In the references list I request that for Minor et al all authors are explicitly cited not least as the point made in the amino et al text re access to data for referees is my portion of that paper!
Finally there is the question of what referees should do with their access to data for submitted articles? Whilst there is a clear workflow and traditions for assessment in chemical Crystallography of article with underlying data, both automatic via the checkcif report and overall human scrutiny of data, (http://www.iucr.org/__data/assets/pdf_file/0003/80274/AL_Data_Validation.pdf) this is not so clear in general (https://arxiv.org/abs/1704.02236) or for MX in particular (https://arxiv.org/abs/1704.08848).
Greetings,
John
Emeritus Professor John R Helliwell DSc
Author: Gaetano Montelione
Date: 06 Jul, 2017
Author: Mark Parsons
Date: 06 Jul, 2017
This is a valuable work, but I don’t think it is reasonable to call it an RDA output yet. It is much more clearly a West-Life output that was influenced by RDA activity. Even some of the comments in this RFC don’t come from RDA members and are entered by proxy. RDA is not in the practice of endorsing project deliverables.
That said, it seems like it could easily become an RDA output: just socialize it more within RDA, respond to the comments above, and demonstrate a broader and truly international acceptance beyond the West-Life project.
Author: Christine Zardecki
Date: 18 Jul, 2017
Thank you for sharing this document with us. A few comments below:
In the Introduction, the number listed is the number released to the public, and not the number of entries deposited. Both numbers are listed by year at https://www.wwpdb.org/stats/deposition
In section 5, the number of data downloads in 2015 is 534,339,871.
At the end of section 2 (data processing), there is some discussion of publication standards, data standards
and validation standards which would be better placed in Section 4 (preserving and access).

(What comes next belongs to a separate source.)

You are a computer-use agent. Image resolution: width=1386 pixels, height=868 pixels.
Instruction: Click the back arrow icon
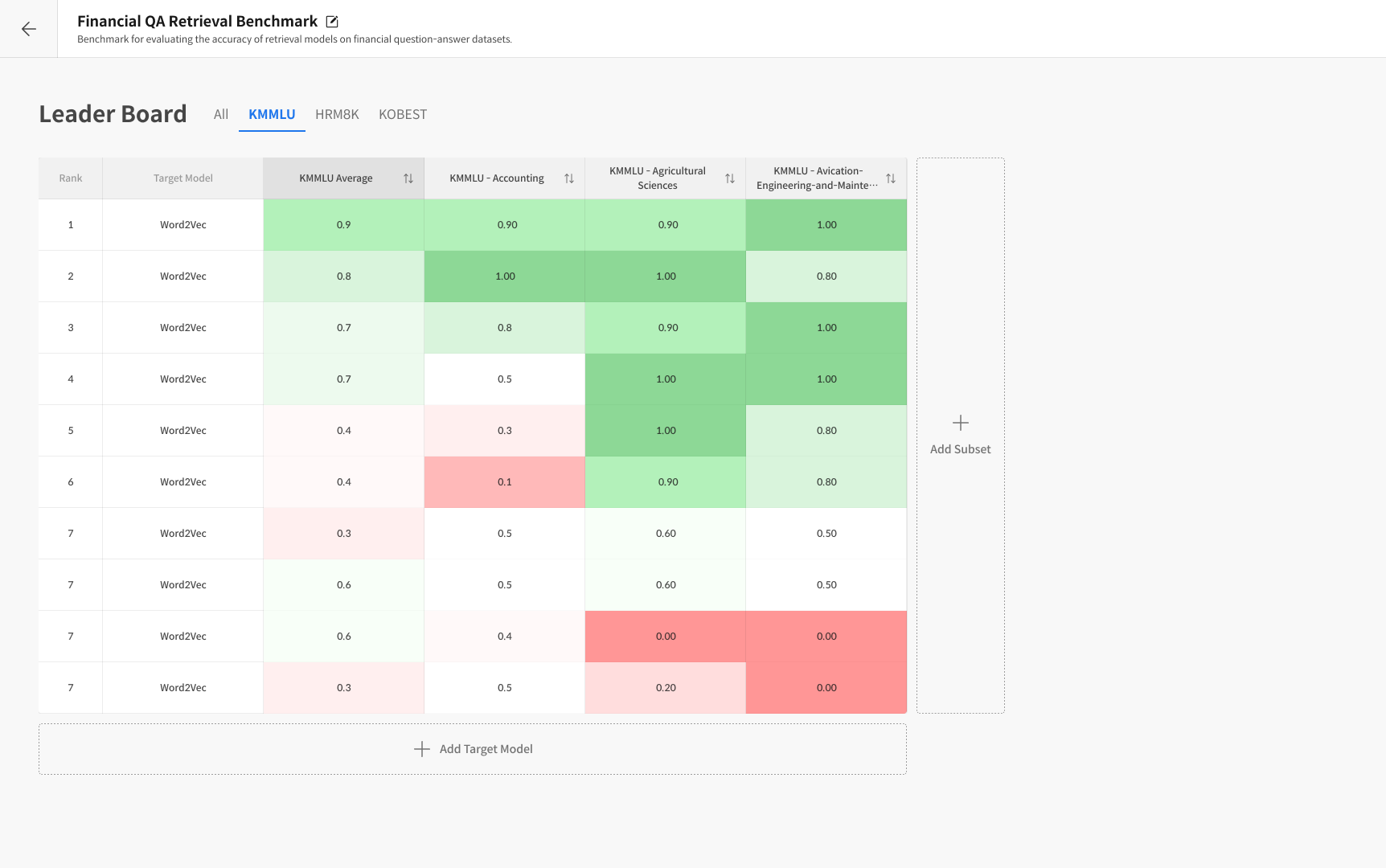[x=29, y=29]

Section 4 could acknowledge the value added by the repositories in managing data during the life cycle. The PDB and other repositories are active in developing, maintaining and promoting community data content and quality standards; supporting tools for data harvesting; integrating content with other resources; maintaining reference data; and delivering a single archive.
In Section 6, please note that marking structures as obsolete does not delete the data. Obsolete entries remain available to the public through the ftp archive in order to preserve these data as part of the historical scientific record.
The data that is deleted or unaccounted in this life cycle are those data that do not result in a successful structural outcome. It is this collection of data that may have some future value that is currently lost to the community.
In the Appendix, we believe the estimated number of 25,000 experimental sessions performed each year is an underestimate. ~1 out of 10 synchrotron crystal diffraction data sets leads to a publishable structure submitted in the PDB.
In the References, please cite the wwPDB using Nature Structural Biology 10, 980 (2003) doi: 10.1038/nsb1203-980.
Author: Chris Morris
Date: 22 Aug, 2017
Thanks to all for the comments above, report now updated.